Texto e fotos: Gociante
Patissa
Texto e fotos: Gociante
Patissa
Num
encontro casual mas que acabou sendo uma oportunidade ímpar de abordar os
desafios ligados à vida artística, o Blog Angodebates manteve, na quinta-feira
(11/06), uma conversa descontraída com Rui Lavrador e Cristina Mota, o casal de
executivos que um dia decidiu dar azo a uma revolução interior, abdicando dos respectivos
empregos no ramo da gestão empresarial, para se dedicar apenas à produção de
artesanato. A conversa iniciou na esplanada de um dos restaurantes à Praia
Morena e culminou com a visita às peças expostas na “Galeria34”, no mercado Kero,
Benguela.
Um novo começo
O
par Rui Lavrador (natural de Luanda, 1959) e Cristina Mota (natural do Huambo,
1962) encaixa-se no padrão comum de gente profissionalmente realizada, afinal
têm formação e experiência, não só em Angola, mas também com passagem pela Europa.
Só que falou mais alto a ruptura em busca da realização imaterial, já lá vão dois
anos.
“Ricos?
Com a idade que temos, já não acalentamos esta possibilidade. Rico é-se aos 30.
Disse então: não! Vamos ter uma rica vida, fazer o que queremos e desfrutar do
que fazemos. Queríamos ser ricos à nossa maneira. De forma que quando viemos para
Benguela, viemos com este propósito. Despedimo-nos das empresas onde estávamos
e arriscamos”, conta Rui, fazendo alusão ao modo agitado de vida na capital do
país.
É
uma decisão um pouco radical, não? À nossa provocação, Rui foi peremptório: “É,
e com alguma coragem! Estamos já na casa dos 50. Sabe que são decisões que
muitas das vezes nem os jovens tomam.

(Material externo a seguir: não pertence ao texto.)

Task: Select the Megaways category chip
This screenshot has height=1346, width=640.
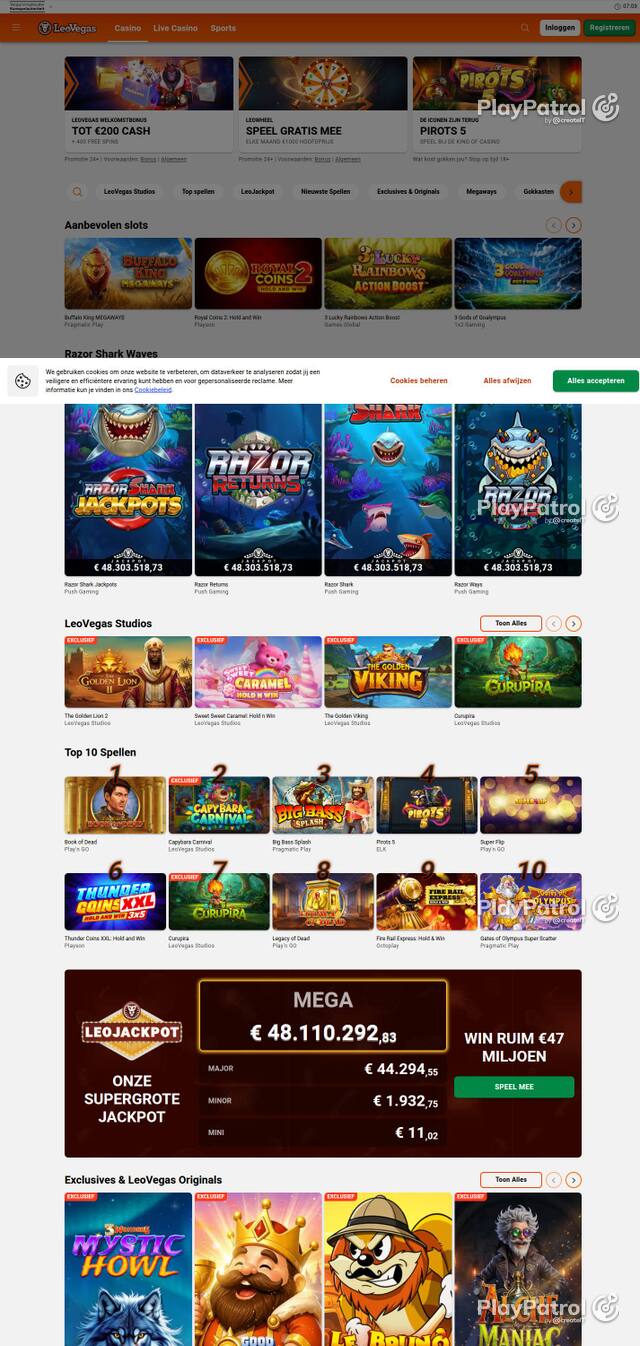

Ponderam”, frisou, para logo acrescentar:
“Decidimos que Luanda já não era sítio para vivermos, não tinha qualidade de
vida.” E como os holofotes do mercado tendem a incidir sobre a música, a dança
e alguma literatura, quisemos saber se no artesanato a clientela satisfaz. Quanto
a isso, Cristina não tem dúvidas: “Satisfaz! Tem sido muito boa. Acho que até
ultrapassou as expectativas”.
Embora
tendo nascido no Huambo, foi na cidade do Lobito que Cristina viveu a sua
infância. E ao longo destes anos, o casal vinha cá passar o fim-de-semana sempre
que as folgas laborais o permitissem. “Numa dessas viagens, compramos umas cabaças
no Kwanza-Sul. E começamos o nosso trabalho manual aí. A Cristina já tinha
algum passado nessa área porque, nos tempos disponíveis, ia transformando chinelas
em um fim qualquer. Começamos a fazer as cabaças decorativas, as pessoas
gostaram e nasceu aqui a ideia de ir desenvolvendo o trabalho artesanal e a
nossa habilidade”, lembrou Rui.
Projecto Artesanato Angola CR
e a transposição dos indicadores de forma
Inscrito
na União Nacional dos Artistas Plásticos (Unap) e na representação do
Ministério da Cultura em Benguela, o projecto “Artesanato Angola” tem obras
expostas em galerias e unidades hoteleiras nas províncias de Benguela, Kwanza-sul
e Luanda. Huila é o próximo passo. Outro reconhecimento relevante prende-se com
a presença na Expo Milão, Itália, com obras requisitadas para o pavilhão de
Angola.
“Temos
vendido essencialmente para cidadãos nacionais – têm sido os nossos principais
clientes –, a alguns estrangeiros. Temos recebido muitas solicitações para o exterior.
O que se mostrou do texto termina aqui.